Odisear / 22
Mauricio Carrera
Yomero era ciego, y no. Ciego cuando le convenía, para despertar la compasión de la gente; y no, cuando sus ojos se ponían en piloto automático y volteaban ante el atractivo vaivén de señoras y muchachas de buen ver. Lo hacía escudado en sus lentes oscuros modelo Rigo Tovar. Tenía otros, estilo José Feliciano y Ray Charles.
Claro, era cauto y se comportaba como si su mundo fuera el de las tinieblas. De hecho, así comenzaba su perorata: “Que nadie llame a lágrima o reproche que Dios, en su magnífica ironía, me dio los libros y la noche”. Entonces añadía aquello del accidente que sufrió de bebé, cuando su mamá, cautiva de la enfermedad del alcoholismo, lo dejó caer sin proponérselo, “¿o sí?”, preguntaba para azuzar la duda, y el pobre niño dio de lleno con su párvula humanidad de frente en el duro suelo, para quedar ciego de inmediato.
-Me gano la vida compartiendo poemas de mi autoría –infló el pecho como si publicara en Letras libres, en Nexos o en El libro vaquero.
Pocos en el metro voltearon a verlo. Algunos bostezaron, hartos de la vida cotidiana. Tal vez tampoco entendían a qué se refería con eso de compartir un poema. O sí, y por eso bostezaban.
Añadió:
-Comparto estos humildes poemas con ustedes con la esperanza de que sean de su agrado. Si les gustan, pueden adquirirlos. Una verdadera ganga. Diez pesos el poema, impreso en una hoja volante que pueden llevar a su domicilio para que lo reciten a su novia, a su esposa, a sus hijos. Sin duda, un toque de alta cultura que agradecerán como un abrazo del alma para el alma…

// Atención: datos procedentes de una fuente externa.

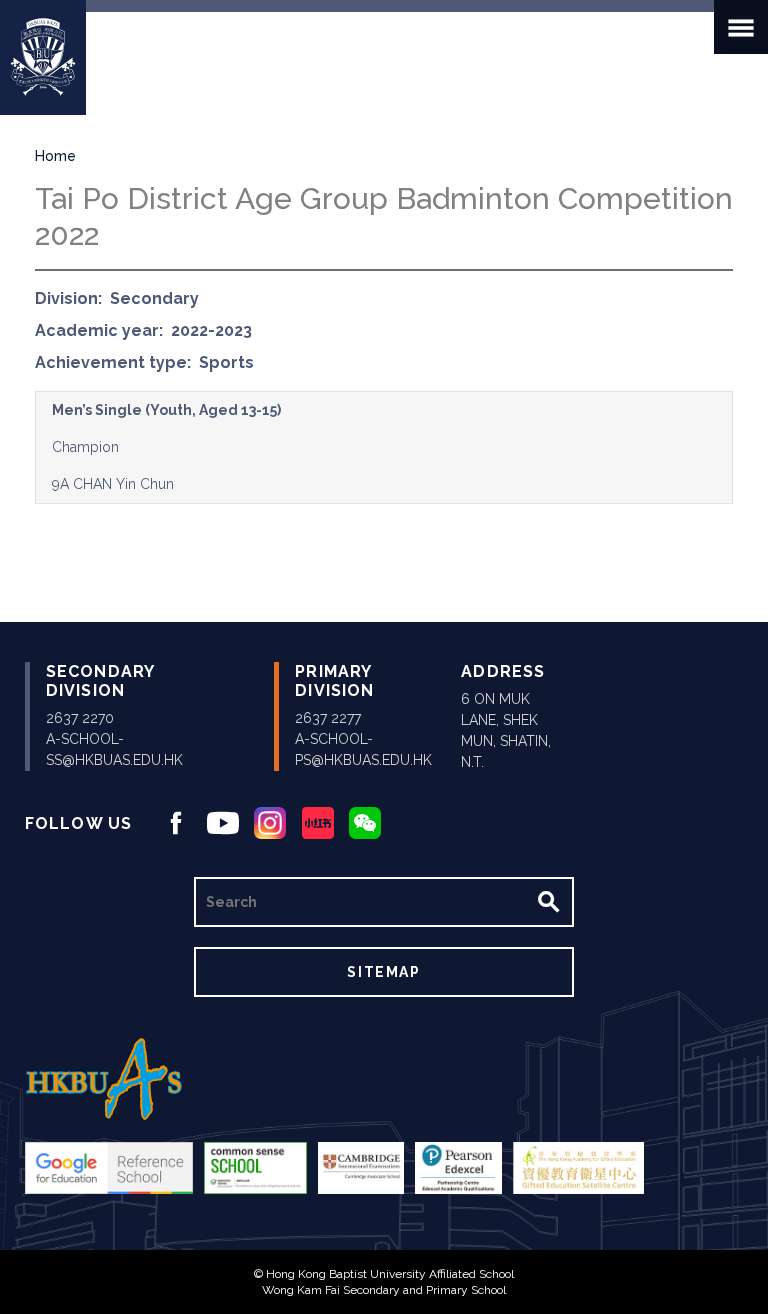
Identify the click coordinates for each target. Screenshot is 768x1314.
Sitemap (383, 972)
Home (55, 156)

Estaban entre Villa de Cortés y Xola, una mañana fresca, casi transparente, de un débil sol invernal.
-Mi ayudante, a quien llamo Lazarillo, porque ayuda a este pobre ciego -señaló a Odiseo, quien sonrió entre apenado e incómodo-, pasará con ustedes con los poemas. Favor de pagar con cambio. Billetes de quinientos pesos hoy no aceptamos…
Si fue un chiste, nadie se sonrió.Llegaron a la estación Xola, donde Yomero recordó haber tenido una novia que lo trató mal, de la Álamos. Cuando cerraron las puertas, engoló la voz y empezó a recitar:
“No dejes que termine el día sin haber crecido un poco,/ sin haber sido un poco mas feliz,/ sin haber alimentado tus sueños./ No te dejes vencer por el desaliento./ No permitas que nadie te quite el derecho de expresar lo que tú eres, lo que es casi un deber./ No abandones tus ansias de hacer de tu vida algo extraordinario…/ No dejes de creer que las palabras, la risa y la poesía/ sí pueden cambiar el mundo…”
Como sonaba a autoayuda, hubo varios que buscaron entre sus bolsillos y sacaron sus monedas de diez pesos. Ah, qué palabras tan sabias. Qué caricia para el alma, qué manera de alentar a quien sufre debido a la explotación del trabajo y la plusvalía capitalista. Ah, la poesía. Qué pinche ciego tan sangrón pero tan inspirado.
Odiseo, a sus nueve años, recogía el dinero y repartía las hojas. Así se ganaba la vida. Era el encargado de ir a la papelería y sacar las fotocopias. Y si Yomero lo decidía, intercambiaban papeles. Odiseo era el que recitaba el poema para ayudar al ciego, que la hacía de su “papá”. Se aprendió “Carpe diem”, no de Yomero sino de Walt Whitman, y aquel de “¡Vida, nada me debes! ¡Vida, estamos en paz!”, no de Yomero sino de Mamado Nervo, se reía.